14

I was wondering why some PDF documents compiled from some LaTeX code does not make its text correctly copyable, i.e. what you can get is nonsense text? For example, this pdf document (I don't have the LaTeX code for it).

diabonas
  • 25,784
Tim
  • 5,763
  • 2
    Looks like http://tex.stackexchange.com/questions/11307/is-it-possible-to-produce-a-pdf-with-un-copyable-text to me – Joseph Wright Jan 20 '12 at 08:20
  • 2
    @Joseph -- your link covers the same topic, but from a different angle, namely how can one make this happen. the present question is "why does it happen?" – barbara beeton Jan 20 '12 at 14:06
  • 1
    This sort of nonsense text being copied from PDFs was very common with some old versions of Ghostscript when bitmap fonts were involved. Your example PDF is far from being the worst I've seen. – Philippe Goutet Aug 15 '12 at 16:29

2 Answers2

23

The PDF specification allows for this - displaying something different from what is retrievable. The randtext package is perhaps a prime example of this. It provides \randomize{<text>} which (from the package documentation)

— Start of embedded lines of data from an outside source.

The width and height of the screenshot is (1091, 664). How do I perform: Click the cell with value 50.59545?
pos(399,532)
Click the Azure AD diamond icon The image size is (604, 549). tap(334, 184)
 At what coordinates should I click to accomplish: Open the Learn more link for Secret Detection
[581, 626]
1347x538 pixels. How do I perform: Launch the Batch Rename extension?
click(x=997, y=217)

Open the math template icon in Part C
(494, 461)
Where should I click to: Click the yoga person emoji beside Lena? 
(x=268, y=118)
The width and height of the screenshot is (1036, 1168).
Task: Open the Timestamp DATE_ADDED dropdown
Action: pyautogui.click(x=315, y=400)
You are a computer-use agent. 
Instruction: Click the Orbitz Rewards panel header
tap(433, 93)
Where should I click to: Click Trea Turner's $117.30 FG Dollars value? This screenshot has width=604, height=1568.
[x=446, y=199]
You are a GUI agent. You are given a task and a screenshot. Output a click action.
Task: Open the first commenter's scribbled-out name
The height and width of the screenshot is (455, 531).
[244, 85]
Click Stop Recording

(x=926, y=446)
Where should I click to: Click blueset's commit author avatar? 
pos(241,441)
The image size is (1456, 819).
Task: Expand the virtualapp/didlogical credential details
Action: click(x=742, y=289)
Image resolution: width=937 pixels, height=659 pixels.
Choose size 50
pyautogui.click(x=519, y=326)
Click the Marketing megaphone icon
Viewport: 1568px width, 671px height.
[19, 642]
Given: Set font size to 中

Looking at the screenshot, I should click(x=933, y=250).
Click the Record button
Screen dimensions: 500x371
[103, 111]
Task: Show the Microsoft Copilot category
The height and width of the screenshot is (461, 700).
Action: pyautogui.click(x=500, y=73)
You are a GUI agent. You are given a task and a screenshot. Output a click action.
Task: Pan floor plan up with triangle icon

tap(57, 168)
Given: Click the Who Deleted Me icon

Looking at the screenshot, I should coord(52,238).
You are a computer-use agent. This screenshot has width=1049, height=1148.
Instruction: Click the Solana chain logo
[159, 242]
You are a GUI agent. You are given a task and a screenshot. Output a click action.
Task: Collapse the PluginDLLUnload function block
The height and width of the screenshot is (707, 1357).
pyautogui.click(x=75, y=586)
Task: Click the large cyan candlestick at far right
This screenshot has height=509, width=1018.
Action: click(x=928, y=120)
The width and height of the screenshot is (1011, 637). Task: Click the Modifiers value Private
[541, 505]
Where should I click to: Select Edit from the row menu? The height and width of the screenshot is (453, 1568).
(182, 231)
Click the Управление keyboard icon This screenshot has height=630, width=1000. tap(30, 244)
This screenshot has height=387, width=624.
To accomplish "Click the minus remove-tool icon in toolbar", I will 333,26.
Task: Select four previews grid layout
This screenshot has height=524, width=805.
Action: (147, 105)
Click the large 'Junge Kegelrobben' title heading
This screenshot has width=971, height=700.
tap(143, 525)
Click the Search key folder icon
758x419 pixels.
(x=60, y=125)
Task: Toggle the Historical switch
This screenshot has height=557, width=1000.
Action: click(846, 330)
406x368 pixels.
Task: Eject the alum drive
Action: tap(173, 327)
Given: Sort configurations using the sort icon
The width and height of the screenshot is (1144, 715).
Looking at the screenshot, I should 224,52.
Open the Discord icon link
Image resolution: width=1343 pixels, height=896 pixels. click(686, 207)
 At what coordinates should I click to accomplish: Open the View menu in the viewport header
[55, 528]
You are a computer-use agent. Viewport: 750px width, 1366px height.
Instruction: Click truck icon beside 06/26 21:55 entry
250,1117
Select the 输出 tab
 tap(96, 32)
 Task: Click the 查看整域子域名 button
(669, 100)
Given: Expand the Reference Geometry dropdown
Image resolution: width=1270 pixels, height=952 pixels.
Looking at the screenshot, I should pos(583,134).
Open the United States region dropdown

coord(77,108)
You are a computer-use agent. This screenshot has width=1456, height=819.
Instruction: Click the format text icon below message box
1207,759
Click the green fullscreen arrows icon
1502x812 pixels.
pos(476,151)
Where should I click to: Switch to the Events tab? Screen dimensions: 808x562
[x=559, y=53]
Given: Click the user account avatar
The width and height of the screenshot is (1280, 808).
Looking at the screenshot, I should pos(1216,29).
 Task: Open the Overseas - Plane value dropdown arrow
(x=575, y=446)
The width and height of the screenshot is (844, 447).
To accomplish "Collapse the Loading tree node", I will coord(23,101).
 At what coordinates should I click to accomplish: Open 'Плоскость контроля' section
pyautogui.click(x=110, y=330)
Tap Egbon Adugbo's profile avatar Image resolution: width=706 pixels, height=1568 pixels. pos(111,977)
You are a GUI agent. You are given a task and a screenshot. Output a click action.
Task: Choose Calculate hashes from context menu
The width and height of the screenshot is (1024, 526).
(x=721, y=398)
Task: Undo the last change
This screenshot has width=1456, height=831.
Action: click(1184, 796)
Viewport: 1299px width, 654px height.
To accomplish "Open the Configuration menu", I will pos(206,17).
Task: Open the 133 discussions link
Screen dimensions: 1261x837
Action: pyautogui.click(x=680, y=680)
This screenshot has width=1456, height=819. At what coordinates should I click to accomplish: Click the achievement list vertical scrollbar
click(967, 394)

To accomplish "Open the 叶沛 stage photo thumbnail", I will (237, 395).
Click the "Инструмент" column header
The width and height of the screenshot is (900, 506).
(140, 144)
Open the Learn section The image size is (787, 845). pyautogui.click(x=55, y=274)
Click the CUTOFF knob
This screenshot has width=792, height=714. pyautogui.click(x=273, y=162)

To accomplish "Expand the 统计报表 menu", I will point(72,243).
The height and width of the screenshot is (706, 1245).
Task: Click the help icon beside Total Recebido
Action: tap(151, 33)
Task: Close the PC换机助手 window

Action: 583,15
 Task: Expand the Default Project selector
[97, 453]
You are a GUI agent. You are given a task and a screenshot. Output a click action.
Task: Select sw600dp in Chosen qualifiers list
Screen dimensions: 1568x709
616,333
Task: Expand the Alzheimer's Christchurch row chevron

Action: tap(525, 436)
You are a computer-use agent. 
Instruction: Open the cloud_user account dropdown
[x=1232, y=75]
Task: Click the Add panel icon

...typesets a box that looks, on paper, like <text>, but whose letters have in fact been placed in random order so that they are not copiable from the file directly.

Another example of this provided by the accsupp package which allows one to specify an alternative text to be extracted than displayed using a grouping:

\BeginAccSupp{ActualText={<copy>}}<typeset>\EndAccSupp{}

For an example of this, see How to make text copy in PDF previewers ignore lineno line numbers?

The motivation for this is most certainly security, as is motivated from the randtext documentation:

The function of this odd macro is to obfuscate e-mail addresses, say on a PDF document put online, so that the human reader sees the address as expected, but e-mail address harvesters and spambots cannot determine the address.

Werner
  • 603,163
5

Perhaps, more useful would be asking what to do to avoid such troubles. If so, then awswer is to load cmap package. It is absolute must if text contains Cyrillic letters. However, to the best of my knowledge, cmap is not required if source text is in UTF8 encoding.